The problem: Of the material below, only the lines from the line containing "通用网络下载 (203, 1157)" down to the line containing "office (967, 1264)" belong in the answer, written out exactly.

─── Data to process ───

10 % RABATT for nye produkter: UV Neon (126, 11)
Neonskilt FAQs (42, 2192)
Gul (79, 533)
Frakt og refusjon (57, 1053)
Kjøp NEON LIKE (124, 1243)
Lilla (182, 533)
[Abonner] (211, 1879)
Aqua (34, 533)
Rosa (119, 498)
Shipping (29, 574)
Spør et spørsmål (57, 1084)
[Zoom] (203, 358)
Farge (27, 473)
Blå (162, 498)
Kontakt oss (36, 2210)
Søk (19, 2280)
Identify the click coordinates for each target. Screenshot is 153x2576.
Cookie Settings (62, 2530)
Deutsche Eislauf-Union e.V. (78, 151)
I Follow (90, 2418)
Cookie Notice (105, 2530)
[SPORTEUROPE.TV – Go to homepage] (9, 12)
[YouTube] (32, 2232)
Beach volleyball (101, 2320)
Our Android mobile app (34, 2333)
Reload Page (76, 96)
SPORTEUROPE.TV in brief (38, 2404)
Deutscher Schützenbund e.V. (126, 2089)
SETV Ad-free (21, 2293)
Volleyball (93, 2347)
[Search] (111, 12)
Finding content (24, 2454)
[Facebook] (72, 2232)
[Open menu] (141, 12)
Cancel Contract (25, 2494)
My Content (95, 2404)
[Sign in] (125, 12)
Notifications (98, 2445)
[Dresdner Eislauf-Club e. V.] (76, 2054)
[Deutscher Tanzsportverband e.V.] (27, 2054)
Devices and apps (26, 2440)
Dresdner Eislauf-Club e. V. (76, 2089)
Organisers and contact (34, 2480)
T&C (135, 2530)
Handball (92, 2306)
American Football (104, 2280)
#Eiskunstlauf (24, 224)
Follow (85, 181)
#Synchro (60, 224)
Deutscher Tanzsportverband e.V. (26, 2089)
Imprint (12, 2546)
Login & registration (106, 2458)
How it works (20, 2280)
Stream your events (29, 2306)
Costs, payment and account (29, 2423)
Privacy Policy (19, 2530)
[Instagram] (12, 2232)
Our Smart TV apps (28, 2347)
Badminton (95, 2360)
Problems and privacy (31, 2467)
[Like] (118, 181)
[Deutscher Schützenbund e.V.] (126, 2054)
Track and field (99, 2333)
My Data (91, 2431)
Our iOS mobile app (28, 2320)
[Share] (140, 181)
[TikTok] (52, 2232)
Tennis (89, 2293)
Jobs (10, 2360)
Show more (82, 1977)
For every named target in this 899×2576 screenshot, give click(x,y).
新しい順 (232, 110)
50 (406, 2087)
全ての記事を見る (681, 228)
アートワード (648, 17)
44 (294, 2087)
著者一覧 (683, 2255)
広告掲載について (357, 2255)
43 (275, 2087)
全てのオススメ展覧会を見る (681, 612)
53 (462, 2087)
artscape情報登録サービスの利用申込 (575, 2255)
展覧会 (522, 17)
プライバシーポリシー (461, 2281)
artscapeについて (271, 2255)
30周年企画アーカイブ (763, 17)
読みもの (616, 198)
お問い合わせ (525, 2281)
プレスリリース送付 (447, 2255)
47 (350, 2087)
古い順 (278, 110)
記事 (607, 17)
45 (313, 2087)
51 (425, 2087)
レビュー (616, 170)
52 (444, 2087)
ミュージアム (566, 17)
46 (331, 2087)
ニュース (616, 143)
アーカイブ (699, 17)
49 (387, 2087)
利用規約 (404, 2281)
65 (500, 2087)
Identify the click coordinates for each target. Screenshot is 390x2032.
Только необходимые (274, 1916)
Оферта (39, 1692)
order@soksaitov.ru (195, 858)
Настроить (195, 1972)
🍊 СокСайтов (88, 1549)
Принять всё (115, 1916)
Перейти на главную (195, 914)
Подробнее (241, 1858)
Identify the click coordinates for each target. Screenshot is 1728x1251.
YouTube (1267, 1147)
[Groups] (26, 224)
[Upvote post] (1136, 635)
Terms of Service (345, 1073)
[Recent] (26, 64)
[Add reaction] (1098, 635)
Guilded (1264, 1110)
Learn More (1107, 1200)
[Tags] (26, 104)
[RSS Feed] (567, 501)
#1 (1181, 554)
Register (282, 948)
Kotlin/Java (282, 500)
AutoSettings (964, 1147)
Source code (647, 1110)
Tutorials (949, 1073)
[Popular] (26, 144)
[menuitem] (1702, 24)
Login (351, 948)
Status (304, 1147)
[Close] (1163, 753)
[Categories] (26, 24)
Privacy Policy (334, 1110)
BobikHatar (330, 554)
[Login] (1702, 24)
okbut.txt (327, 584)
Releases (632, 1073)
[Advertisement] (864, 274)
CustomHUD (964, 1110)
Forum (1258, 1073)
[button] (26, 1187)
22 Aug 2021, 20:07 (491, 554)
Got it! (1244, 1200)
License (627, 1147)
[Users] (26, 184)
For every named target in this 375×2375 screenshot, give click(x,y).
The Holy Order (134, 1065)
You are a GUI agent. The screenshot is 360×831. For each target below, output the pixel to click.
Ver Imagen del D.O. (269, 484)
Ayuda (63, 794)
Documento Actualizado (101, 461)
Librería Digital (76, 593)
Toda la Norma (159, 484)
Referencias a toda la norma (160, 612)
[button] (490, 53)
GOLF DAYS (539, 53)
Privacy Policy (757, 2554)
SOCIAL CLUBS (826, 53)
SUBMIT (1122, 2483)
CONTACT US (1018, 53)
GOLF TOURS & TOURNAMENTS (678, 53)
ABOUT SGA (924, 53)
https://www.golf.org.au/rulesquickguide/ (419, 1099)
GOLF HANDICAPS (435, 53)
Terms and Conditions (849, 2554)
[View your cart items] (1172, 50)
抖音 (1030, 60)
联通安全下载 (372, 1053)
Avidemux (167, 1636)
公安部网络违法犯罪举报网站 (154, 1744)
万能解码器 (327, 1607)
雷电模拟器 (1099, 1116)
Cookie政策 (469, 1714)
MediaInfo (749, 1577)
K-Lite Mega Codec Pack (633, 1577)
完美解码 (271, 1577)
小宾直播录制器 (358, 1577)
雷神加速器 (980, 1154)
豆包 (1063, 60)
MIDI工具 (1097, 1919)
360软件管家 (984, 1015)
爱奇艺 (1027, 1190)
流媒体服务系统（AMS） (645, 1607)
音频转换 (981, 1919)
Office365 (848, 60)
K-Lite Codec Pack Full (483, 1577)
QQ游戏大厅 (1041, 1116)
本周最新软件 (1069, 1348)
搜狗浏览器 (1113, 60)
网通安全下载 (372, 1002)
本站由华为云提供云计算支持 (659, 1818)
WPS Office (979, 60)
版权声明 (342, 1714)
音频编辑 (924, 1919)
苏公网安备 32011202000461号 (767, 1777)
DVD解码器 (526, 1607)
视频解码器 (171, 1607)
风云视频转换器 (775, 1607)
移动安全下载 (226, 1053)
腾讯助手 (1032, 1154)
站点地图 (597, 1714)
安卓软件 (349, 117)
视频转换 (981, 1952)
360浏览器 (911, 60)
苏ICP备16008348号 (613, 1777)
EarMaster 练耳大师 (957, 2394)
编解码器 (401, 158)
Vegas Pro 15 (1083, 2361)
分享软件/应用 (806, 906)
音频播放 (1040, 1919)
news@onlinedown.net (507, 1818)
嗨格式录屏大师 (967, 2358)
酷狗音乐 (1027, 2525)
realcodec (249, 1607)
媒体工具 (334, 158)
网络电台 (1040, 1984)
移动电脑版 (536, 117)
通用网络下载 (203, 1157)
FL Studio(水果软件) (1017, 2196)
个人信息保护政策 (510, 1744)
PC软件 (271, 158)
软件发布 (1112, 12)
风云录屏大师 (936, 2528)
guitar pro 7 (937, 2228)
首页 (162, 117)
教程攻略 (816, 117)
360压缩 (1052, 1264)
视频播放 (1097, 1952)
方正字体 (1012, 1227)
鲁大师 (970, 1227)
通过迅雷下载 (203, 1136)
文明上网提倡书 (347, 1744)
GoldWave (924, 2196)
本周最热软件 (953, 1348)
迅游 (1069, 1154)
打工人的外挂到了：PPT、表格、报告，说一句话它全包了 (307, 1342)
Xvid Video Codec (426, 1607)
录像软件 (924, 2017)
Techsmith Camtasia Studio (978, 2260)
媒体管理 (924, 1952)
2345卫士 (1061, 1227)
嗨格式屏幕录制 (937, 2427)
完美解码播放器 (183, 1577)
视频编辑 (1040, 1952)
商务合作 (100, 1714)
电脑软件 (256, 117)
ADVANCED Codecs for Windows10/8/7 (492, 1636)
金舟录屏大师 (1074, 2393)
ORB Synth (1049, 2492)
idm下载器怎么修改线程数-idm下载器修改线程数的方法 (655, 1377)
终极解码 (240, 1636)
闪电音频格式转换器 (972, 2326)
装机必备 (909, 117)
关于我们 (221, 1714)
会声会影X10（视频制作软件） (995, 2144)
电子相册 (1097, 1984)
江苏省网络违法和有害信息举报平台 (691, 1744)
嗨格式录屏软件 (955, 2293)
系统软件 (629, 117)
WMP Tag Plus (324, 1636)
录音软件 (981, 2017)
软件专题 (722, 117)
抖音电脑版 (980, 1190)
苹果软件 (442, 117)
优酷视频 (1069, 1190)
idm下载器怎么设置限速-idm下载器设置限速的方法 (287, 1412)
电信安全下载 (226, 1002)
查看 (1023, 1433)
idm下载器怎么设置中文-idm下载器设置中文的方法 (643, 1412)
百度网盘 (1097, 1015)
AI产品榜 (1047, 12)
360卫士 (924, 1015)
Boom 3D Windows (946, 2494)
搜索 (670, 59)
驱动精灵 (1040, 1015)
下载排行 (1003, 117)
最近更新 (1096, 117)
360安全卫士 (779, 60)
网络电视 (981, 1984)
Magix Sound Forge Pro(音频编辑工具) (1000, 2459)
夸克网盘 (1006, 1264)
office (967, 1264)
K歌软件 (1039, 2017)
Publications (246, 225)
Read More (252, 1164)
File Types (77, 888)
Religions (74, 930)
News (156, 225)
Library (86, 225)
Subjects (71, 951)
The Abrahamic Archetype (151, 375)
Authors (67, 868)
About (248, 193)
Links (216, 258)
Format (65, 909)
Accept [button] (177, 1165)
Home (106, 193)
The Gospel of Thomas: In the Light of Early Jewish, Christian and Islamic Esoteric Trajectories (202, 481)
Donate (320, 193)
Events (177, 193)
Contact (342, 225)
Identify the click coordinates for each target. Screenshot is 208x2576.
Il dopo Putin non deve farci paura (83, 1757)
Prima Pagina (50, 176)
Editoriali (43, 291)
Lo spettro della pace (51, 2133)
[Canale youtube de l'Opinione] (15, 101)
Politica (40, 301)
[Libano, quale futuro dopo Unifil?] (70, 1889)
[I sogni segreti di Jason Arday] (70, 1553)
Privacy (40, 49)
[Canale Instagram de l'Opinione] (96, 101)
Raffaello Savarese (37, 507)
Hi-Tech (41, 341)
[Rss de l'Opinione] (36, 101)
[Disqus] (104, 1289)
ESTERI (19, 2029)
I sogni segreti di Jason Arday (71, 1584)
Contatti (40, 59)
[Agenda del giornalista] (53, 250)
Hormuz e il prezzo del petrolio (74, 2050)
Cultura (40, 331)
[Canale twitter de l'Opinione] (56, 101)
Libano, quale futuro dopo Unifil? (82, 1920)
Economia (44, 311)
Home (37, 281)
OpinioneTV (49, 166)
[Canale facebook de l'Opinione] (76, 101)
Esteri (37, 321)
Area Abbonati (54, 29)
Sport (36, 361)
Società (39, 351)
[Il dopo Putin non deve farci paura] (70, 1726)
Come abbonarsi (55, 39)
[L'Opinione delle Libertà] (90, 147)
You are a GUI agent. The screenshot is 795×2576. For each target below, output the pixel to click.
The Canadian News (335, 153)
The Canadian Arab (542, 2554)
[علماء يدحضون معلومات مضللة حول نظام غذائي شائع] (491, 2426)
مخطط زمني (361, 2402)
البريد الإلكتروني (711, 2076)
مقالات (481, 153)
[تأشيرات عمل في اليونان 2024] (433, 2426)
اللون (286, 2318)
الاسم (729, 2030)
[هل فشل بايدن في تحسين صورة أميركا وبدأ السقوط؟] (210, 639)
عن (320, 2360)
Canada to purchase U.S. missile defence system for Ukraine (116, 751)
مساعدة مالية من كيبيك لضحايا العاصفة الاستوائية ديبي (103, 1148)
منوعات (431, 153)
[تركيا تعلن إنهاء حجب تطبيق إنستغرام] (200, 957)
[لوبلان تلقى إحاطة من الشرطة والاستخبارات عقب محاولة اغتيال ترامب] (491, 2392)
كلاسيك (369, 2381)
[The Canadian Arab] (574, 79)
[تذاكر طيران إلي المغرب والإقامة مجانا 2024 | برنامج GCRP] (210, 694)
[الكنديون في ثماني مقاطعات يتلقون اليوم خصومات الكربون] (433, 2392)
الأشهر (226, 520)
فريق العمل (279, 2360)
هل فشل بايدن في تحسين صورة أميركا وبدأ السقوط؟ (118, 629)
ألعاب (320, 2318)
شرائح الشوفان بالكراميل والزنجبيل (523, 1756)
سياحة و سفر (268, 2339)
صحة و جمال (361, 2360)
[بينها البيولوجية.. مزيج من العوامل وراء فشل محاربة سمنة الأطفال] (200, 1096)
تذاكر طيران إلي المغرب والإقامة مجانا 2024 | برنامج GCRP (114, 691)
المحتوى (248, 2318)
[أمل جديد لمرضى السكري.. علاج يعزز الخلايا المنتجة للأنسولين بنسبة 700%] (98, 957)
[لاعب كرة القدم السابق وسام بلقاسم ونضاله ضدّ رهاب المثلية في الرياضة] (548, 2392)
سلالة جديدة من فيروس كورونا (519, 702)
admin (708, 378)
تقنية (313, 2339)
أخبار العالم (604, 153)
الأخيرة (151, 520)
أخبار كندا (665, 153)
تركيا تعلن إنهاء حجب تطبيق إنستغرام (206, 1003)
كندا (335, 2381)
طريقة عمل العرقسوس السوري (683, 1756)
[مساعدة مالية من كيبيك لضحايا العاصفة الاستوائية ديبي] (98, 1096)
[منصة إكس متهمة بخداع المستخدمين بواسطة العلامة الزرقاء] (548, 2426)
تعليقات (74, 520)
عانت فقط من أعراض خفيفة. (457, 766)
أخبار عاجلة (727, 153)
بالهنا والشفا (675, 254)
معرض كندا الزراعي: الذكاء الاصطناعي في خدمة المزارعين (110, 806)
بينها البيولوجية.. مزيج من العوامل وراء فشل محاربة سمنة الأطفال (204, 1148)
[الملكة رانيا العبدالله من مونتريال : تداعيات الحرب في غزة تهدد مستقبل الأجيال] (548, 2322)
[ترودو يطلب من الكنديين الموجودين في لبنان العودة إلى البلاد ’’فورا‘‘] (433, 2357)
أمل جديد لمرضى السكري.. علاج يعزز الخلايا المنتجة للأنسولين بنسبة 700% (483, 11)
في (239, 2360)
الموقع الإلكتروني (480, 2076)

───

Output for this exercise:
通用网络下载 (203, 1157)
FL Studio(水果软件) (1017, 2196)
个人信息保护政策 (510, 1744)
PC软件 (271, 158)
软件发布 (1112, 12)
风云录屏大师 (936, 2528)
guitar pro 7 (937, 2228)
首页 (162, 117)
教程攻略 (816, 117)
360压缩 (1052, 1264)
视频播放 (1097, 1952)
方正字体 (1012, 1227)
鲁大师 (970, 1227)
通过迅雷下载 (203, 1136)
文明上网提倡书 (347, 1744)
GoldWave (924, 2196)
本周最热软件 (953, 1348)
迅游 (1069, 1154)
打工人的外挂到了：PPT、表格、报告，说一句话它全包了 (307, 1342)
Xvid Video Codec (426, 1607)
录像软件 (924, 2017)
Techsmith Camtasia Studio (978, 2260)
媒体管理 (924, 1952)
2345卫士 (1061, 1227)
嗨格式屏幕录制 (937, 2427)
完美解码播放器 (183, 1577)
视频编辑 (1040, 1952)
商务合作 (100, 1714)
电脑软件 (256, 117)
ADVANCED Codecs for Windows10/8/7 (492, 1636)
金舟录屏大师 (1074, 2393)
ORB Synth (1049, 2492)
idm下载器怎么修改线程数-idm下载器修改线程数的方法 (655, 1377)
终极解码 (240, 1636)
闪电音频格式转换器 (972, 2326)
装机必备 (909, 117)
关于我们 (221, 1714)
会声会影X10（视频制作软件） (995, 2144)
电子相册 (1097, 1984)
江苏省网络违法和有害信息举报平台 (691, 1744)
嗨格式录屏软件 (955, 2293)
系统软件 (629, 117)
WMP Tag Plus (324, 1636)
录音软件 (981, 2017)
软件专题 (722, 117)
抖音电脑版 (980, 1190)
苹果软件 (442, 117)
优酷视频 (1069, 1190)
idm下载器怎么设置限速-idm下载器设置限速的方法 (287, 1412)
电信安全下载 (226, 1002)
查看 (1023, 1433)
idm下载器怎么设置中文-idm下载器设置中文的方法 (643, 1412)
百度网盘 (1097, 1015)
AI产品榜 (1047, 12)
360卫士 (924, 1015)
Boom 3D Windows (946, 2494)
搜索 (670, 59)
驱动精灵 (1040, 1015)
下载排行 (1003, 117)
最近更新 (1096, 117)
360安全卫士 (779, 60)
网络电视 (981, 1984)
Magix Sound Forge Pro(音频编辑工具) (1000, 2459)
夸克网盘 (1006, 1264)
office (967, 1264)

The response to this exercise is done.